_What is expected_
After finding the line with "This screenshot has height=857, width=1174." in the data below, set down exactly each line through the one with "Select the Clone Stamp tool", inclusive, and stop there.

- - - -

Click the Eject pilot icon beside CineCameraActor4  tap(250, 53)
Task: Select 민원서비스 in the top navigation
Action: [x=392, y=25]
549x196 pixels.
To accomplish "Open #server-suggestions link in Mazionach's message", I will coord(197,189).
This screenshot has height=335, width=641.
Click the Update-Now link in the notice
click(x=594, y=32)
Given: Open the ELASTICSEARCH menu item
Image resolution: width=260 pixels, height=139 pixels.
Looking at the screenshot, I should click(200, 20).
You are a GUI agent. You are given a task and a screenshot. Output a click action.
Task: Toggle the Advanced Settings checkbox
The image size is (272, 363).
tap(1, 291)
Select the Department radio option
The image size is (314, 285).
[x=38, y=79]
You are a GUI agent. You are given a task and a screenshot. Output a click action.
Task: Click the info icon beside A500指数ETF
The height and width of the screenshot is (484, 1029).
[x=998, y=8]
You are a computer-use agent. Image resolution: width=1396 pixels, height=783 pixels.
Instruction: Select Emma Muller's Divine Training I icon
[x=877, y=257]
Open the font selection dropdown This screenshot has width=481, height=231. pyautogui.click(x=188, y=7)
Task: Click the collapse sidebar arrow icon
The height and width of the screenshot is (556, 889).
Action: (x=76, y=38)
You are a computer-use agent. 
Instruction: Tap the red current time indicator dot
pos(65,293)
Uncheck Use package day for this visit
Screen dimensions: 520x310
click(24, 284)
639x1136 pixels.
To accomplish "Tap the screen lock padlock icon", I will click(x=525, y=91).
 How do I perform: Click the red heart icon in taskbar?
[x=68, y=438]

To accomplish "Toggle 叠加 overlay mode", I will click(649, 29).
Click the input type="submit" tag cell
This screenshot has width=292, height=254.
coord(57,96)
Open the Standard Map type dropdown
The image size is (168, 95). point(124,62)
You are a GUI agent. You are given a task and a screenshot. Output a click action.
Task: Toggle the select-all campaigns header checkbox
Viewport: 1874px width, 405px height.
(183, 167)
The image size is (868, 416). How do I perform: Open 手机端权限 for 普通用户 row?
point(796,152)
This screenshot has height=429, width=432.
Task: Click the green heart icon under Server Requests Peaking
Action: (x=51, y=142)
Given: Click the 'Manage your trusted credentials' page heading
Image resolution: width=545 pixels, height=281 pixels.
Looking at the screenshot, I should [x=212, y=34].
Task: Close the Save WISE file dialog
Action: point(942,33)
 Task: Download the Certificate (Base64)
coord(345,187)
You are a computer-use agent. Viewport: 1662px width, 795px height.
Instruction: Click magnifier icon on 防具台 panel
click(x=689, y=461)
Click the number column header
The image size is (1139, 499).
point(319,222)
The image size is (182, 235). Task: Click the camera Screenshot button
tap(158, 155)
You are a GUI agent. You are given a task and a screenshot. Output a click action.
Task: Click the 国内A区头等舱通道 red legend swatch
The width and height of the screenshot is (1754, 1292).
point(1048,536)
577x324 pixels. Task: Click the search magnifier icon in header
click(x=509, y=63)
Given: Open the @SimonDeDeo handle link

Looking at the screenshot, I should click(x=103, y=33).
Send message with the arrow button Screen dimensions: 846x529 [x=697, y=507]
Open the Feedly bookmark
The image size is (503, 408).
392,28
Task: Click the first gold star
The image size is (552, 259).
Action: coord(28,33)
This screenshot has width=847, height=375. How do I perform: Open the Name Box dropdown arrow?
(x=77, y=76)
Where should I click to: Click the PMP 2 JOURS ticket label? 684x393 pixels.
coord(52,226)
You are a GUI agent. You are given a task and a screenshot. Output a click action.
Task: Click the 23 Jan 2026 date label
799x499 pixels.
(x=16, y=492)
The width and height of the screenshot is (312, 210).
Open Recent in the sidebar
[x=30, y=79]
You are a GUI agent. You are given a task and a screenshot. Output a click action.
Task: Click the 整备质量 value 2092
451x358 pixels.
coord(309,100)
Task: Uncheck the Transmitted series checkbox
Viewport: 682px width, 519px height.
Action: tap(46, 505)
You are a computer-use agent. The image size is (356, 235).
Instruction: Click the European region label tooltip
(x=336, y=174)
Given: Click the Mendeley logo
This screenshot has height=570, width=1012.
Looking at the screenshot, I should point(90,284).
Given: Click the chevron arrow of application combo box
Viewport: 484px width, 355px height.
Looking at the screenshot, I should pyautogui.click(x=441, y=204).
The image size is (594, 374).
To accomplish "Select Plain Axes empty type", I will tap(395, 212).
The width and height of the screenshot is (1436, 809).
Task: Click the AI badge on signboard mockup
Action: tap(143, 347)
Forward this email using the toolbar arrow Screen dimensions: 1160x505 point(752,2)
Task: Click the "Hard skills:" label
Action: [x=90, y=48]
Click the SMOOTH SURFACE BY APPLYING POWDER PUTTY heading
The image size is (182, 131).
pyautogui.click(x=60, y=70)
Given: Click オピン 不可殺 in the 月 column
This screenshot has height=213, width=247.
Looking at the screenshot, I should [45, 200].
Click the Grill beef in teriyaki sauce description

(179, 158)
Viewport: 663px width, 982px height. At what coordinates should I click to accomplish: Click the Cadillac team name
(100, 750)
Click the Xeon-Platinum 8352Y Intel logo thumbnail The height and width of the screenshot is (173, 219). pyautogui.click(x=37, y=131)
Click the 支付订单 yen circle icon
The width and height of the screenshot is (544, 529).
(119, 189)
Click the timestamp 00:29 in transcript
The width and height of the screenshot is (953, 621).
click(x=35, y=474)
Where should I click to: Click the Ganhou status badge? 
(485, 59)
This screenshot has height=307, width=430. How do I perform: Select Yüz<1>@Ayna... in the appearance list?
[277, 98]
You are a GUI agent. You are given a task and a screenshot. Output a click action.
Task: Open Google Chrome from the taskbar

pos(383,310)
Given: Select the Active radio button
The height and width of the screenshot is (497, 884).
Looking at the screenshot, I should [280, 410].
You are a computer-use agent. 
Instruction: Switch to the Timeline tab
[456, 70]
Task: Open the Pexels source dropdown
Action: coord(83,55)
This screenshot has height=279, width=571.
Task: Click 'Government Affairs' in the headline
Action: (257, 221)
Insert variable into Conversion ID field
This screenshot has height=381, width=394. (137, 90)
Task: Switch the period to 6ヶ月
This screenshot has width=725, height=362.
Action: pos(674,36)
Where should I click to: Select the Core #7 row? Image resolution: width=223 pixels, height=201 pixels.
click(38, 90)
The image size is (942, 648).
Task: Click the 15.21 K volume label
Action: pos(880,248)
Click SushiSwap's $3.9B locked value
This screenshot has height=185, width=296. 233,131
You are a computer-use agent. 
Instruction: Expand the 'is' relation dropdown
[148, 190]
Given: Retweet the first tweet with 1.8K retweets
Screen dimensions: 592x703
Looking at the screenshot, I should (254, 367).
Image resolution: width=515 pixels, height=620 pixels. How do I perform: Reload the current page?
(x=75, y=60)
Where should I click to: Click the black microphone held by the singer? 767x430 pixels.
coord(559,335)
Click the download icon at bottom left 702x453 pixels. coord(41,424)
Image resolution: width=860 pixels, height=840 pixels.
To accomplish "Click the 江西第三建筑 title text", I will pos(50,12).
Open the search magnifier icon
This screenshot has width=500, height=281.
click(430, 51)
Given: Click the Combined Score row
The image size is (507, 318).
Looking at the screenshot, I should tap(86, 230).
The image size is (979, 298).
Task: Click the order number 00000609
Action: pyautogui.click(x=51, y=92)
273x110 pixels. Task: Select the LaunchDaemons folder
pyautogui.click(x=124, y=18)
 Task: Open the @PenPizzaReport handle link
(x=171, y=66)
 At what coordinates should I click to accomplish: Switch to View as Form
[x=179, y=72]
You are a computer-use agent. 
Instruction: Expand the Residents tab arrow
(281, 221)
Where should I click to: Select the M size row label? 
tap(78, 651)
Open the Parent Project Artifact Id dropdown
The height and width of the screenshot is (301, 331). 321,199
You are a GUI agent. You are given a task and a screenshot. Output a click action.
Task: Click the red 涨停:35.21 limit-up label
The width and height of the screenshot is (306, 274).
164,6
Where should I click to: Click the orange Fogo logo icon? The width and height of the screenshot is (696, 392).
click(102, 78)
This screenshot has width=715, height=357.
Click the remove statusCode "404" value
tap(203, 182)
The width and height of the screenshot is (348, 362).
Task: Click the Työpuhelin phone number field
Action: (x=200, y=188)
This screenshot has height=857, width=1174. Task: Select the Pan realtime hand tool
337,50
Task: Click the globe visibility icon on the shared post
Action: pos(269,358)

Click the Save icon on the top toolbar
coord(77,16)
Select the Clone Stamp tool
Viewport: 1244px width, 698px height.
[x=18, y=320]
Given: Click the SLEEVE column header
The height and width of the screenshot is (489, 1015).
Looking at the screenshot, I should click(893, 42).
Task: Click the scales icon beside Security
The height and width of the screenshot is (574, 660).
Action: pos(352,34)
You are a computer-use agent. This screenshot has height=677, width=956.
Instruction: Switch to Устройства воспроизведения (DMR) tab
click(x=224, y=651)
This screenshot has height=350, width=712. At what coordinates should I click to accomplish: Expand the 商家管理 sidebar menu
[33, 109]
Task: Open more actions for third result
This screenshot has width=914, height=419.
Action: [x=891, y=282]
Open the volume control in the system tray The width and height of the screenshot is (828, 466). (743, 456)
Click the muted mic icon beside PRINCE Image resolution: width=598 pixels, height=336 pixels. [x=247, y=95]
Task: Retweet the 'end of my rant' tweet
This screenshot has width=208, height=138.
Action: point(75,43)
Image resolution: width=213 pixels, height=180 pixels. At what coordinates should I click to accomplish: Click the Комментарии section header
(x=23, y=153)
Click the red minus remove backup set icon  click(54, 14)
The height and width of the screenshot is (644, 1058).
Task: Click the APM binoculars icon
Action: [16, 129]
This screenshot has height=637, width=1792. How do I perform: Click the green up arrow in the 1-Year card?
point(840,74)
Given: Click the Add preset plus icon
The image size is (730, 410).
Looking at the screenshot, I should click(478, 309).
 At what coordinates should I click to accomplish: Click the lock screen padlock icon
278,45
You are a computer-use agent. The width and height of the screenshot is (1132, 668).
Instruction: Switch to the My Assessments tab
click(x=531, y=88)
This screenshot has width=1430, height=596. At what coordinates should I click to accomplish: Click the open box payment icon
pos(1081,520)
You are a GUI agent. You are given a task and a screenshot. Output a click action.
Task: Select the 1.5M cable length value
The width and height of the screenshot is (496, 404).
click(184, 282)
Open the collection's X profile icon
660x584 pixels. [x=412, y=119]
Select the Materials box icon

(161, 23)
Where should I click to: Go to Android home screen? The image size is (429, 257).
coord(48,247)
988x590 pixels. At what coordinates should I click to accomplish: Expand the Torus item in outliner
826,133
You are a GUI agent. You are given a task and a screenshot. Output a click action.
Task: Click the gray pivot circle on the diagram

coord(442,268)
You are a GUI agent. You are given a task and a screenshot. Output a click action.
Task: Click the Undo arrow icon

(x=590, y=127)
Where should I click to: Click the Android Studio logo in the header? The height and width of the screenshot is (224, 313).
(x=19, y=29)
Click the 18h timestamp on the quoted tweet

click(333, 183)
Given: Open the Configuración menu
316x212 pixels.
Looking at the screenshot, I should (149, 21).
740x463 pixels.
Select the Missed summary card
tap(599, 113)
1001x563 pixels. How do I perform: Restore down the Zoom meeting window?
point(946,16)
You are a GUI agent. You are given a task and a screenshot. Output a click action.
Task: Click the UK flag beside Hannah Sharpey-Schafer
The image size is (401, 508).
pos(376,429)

- - - -

_The completed task_
This screenshot has height=857, width=1174. Task: Select the Pan realtime hand tool
337,50
Task: Click the globe visibility icon on the shared post
Action: pos(269,358)

Click the Save icon on the top toolbar
coord(77,16)
Select the Clone Stamp tool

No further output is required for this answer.